残業代の算定において、「深夜」というのは、午後10時から午前5時までの時間を指します。
たとえば、24時間影響のコンビニで午前0時から午前6時まで、といったシフトを組んで労働をさせる場合、午前0時から午前5時までの時間の勤務については、使用者は労働者に対して割増賃金を払う必要があります。
ちなみに、1日8時間を超えた時間外労働が深夜労働にも該当する場合、最低割増賃金率は、150%となります(時間外労働分の25%分+深夜労働分の25%分を通常賃金に上乗せすることを要する。)
③休日手当
さらに使用者は、法定休日に労働者に仕事をさせた場合には、割増賃金を支払わなければなりません。
労働基準法は、使用者は、少なくとも、1週間に1日又は4週を通じて4日は労働者に休日を与えなければならないとしています。
この休日のことを法定休日と言います。
この法定休日に労働者を働かせた場合、使用者は、通常の賃金に35%分以上を割り増した割増賃金を労働者に払わなくてはなりません。
4週4休制を採用していない会社において、どうしても忙しい時期に、労働者に7日連続で仕事をしてもらったという場合、使用者は労働者に対して、休日手当を支払わなければならない、ということになります。
ちなみに、法定休日における労働が深夜労働にも該当する場合、その割増率は、160%(休日労働35%+深夜労働25%を通常賃金に上乗せすることを要する)になります。
参照:法定休日労働と割増賃金
④法内残業
最後に法内残業についてです。
会社によっては、1日の所定労働時間を7時間、週5日勤務としているような場合があります。
この会社において、週5日、1日8時間労働者に働いてもらったとすると、労働者は所定労働時間を超えて1日1時間、1週間合計で5時間分、残業をしている、ということになります。

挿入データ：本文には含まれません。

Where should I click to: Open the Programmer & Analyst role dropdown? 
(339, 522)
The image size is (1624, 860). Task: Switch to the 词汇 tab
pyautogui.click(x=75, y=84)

ただ、この場合において、労働者が働いた時間は、1日8時間・週40時間という労働基準法が定める時間を超えません。そのため、労働基準法が定める割増賃金は発生しません。
この場合、会社が、法内残業分の賃金を支払うべきことは当然ですが、通常の賃金にさらに割増をしなければならないかは、会社・従業員間の労働契約の内容によって判断することになります。